You can't see it, but I am shaking my finger back and forth as I say this! -  If they don't cherish you like the Goddess you are, then they need to go!

Cleansing your Space and Personal Energy
First, it’s always a good idea to "smudge" your home and yourself after you breakup with someone. Doing so clears their energy pattern from your space. Don't know how to smudge?  You can come up with your own words, but saying goodbye to your ex-s energy in a loving way is what I have done. Wish them well as they leave your space. Want more information? Click Here for a Complete Smudging Ceremony and more excerpts from the Smudging for Beginners: Secrets from a Professional. From experience, I can tell you that when you're finished, you space feels good, clean and upbeat. 


Types of Break Ups
Before I explain the types of relationships and the best course of action, let me begin by saying that I'm sorry that things didn't work out well for you and that I empathize with you. I was with someone for several years and it is difficult at times to imagine life without them, even though I know the breakup was for the best.

We’ve Grown Apart
If you’re in a relationship where you’ve grown apart, staying together may keep both of you from experiencing the life you were meant to lead. Whether it’s you, your partner, or both of you that have mutually decided to move on, you should be able to speak rationally to each other about the health of your relationship and come to an amiable parting.
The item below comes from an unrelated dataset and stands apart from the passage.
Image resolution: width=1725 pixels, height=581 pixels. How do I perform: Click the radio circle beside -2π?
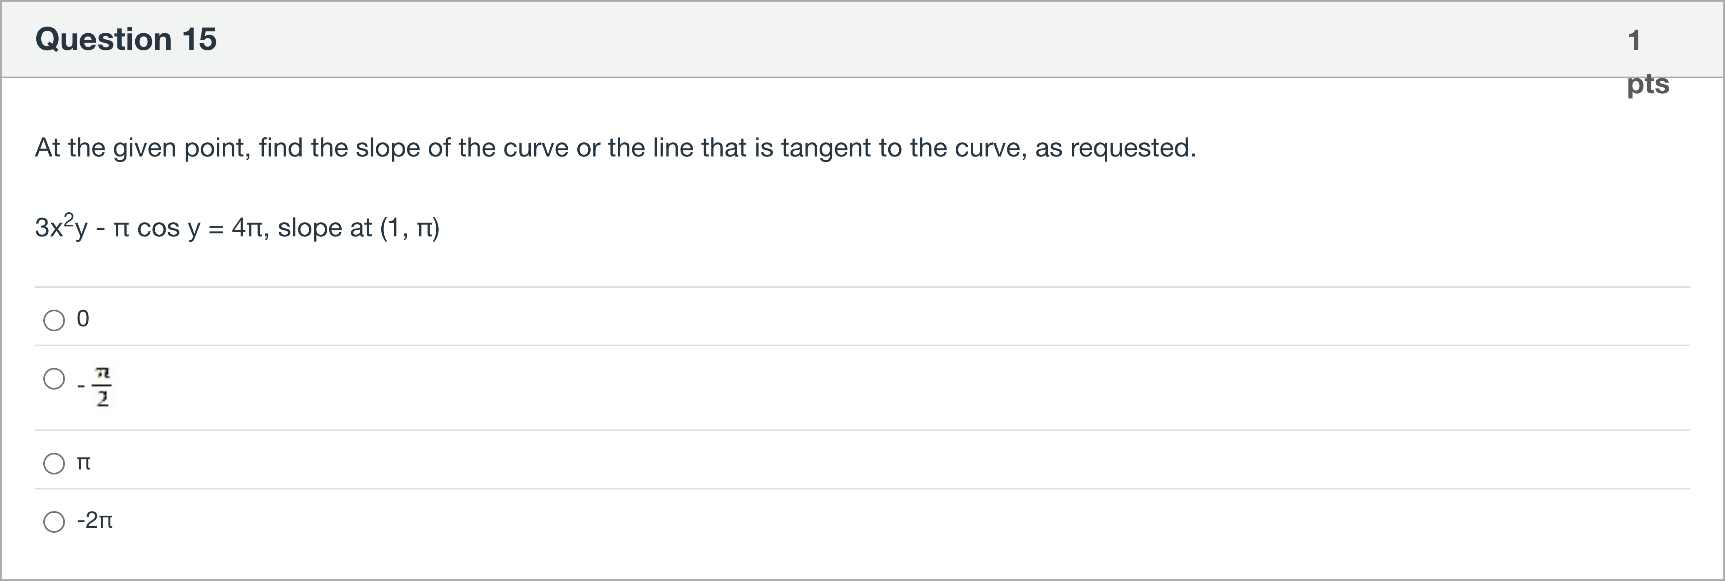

You may remain in contact or maybe you won’t. Regardless, even with the most cordial of breakups either one or both of you may feel hurt. Take time to heal before getting into a new relationship. As I've said before, even with the healthiest of past relationships we take away at least one suitcase full of issues with us when we depart. And no, I don’t care if your luggage is Louie Vuitton, it's still baggage sweetie. Take time to resolve those issues.

It’s true that time does heal all wounds. As we work on ourselves, the hurt from that relationship fades allowing us to move forward with our lives. Work on understanding the lessons from that relationship as you recall the good times; and don't let the negative consume you.

The Never Ending Blemish
Have you ever had an ex-partner who just could not let go of the relationship, keeping it alive by whatever means possible? Perhaps some of you have. Whether you are on good terms with them or not, know that by doing so, it’s their way to stay in your energy field. These ex-partners are like annoying blemishes on your face that just don’t seem to fade. Even when you ignore them, they just don't won't to go away.  Saying the following non-threatening phrase to them, may help get them walking in a direction outside your space.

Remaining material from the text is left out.